Instructions for the task:
Set the data below down again, exactly, with every picture left out.

Given records:
════════
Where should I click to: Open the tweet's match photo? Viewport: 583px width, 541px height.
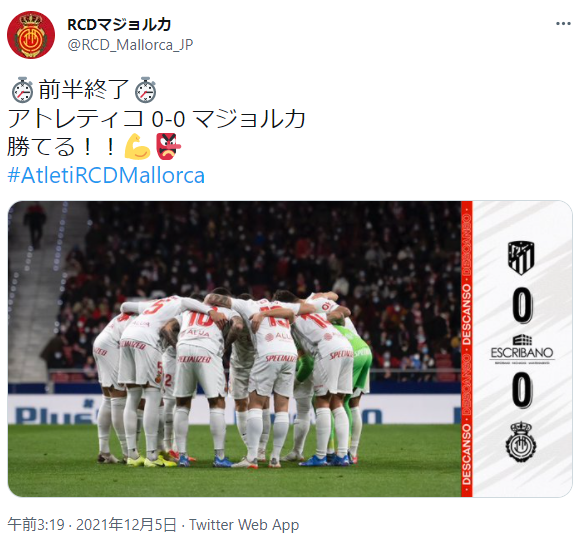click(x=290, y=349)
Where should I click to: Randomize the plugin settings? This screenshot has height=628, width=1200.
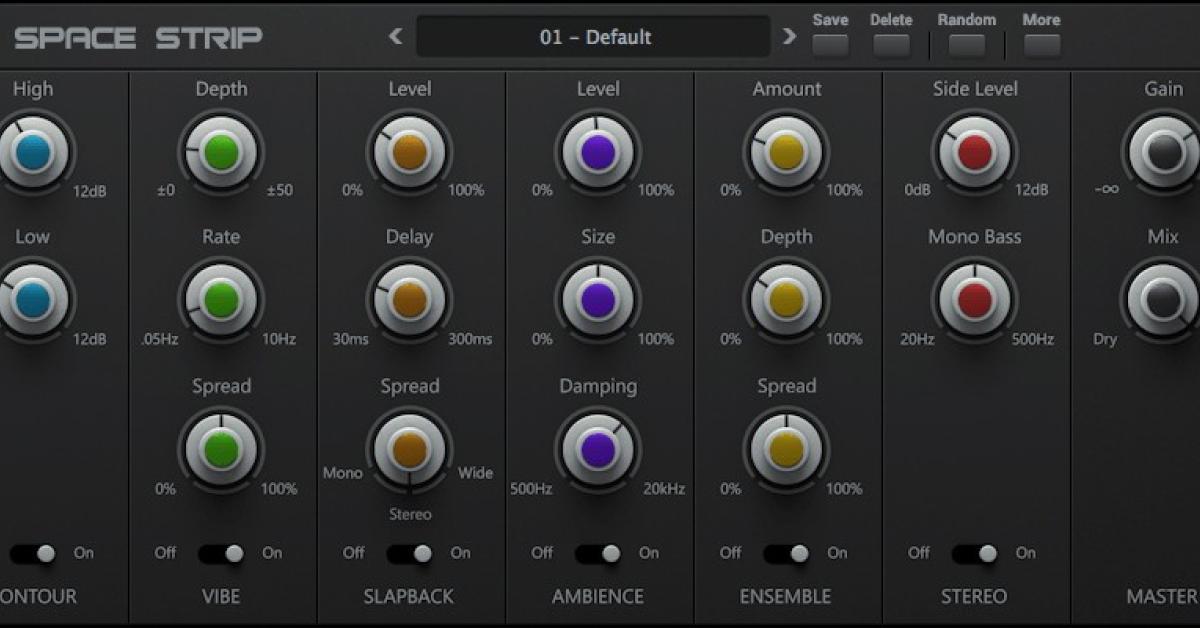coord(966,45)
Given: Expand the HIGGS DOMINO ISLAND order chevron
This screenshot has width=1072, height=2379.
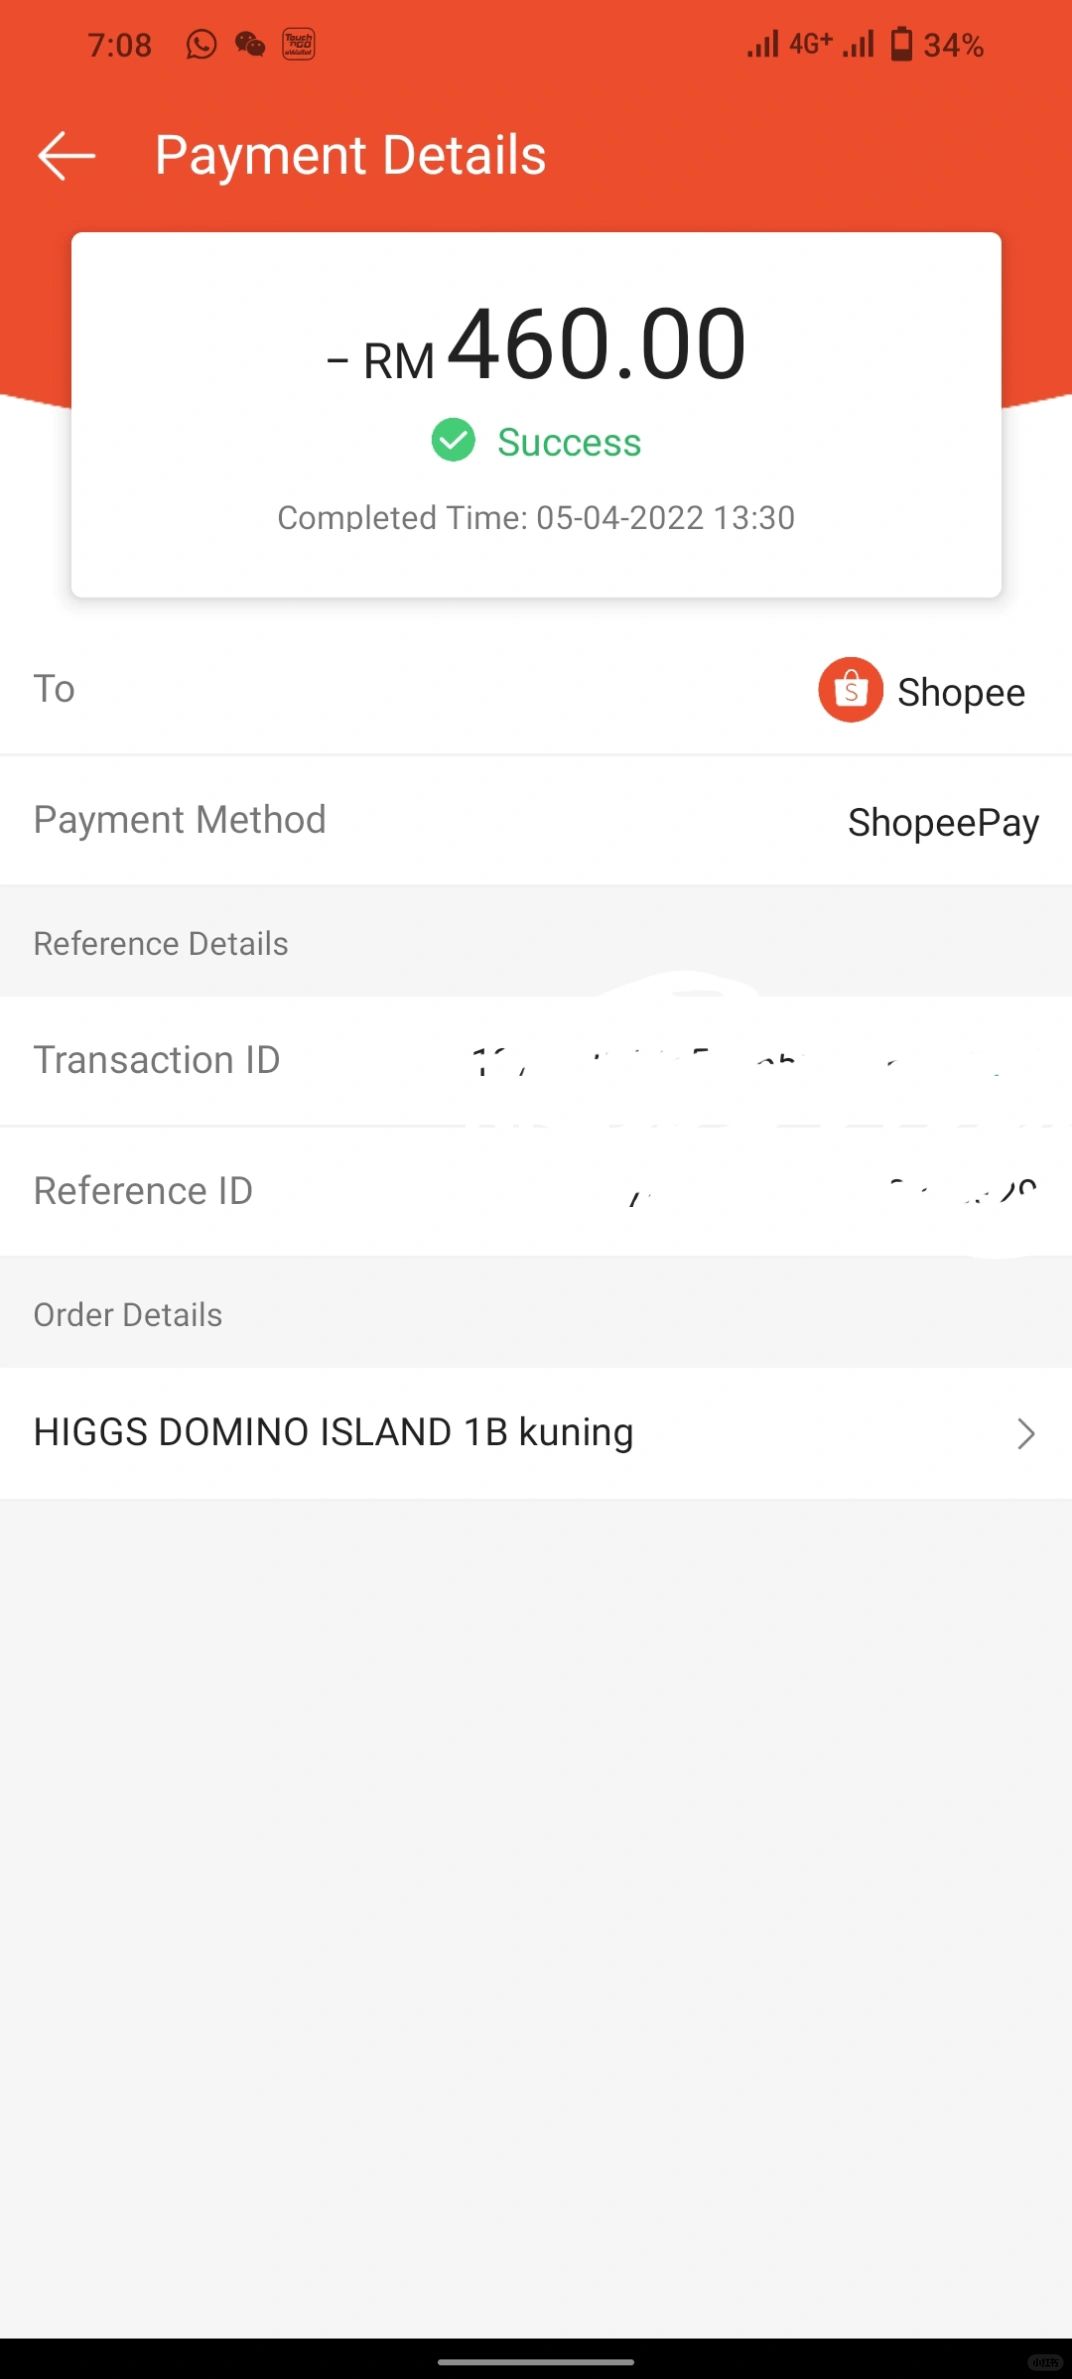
════════
Answer to this task:
Where should I click to: Open the tweet's match photo? Viewport: 583px width, 541px height.
click(x=290, y=349)
Where should I click to: Randomize the plugin settings? This screenshot has height=628, width=1200.
coord(966,45)
Given: Expand the HIGGS DOMINO ISLAND order chevron
This screenshot has width=1072, height=2379.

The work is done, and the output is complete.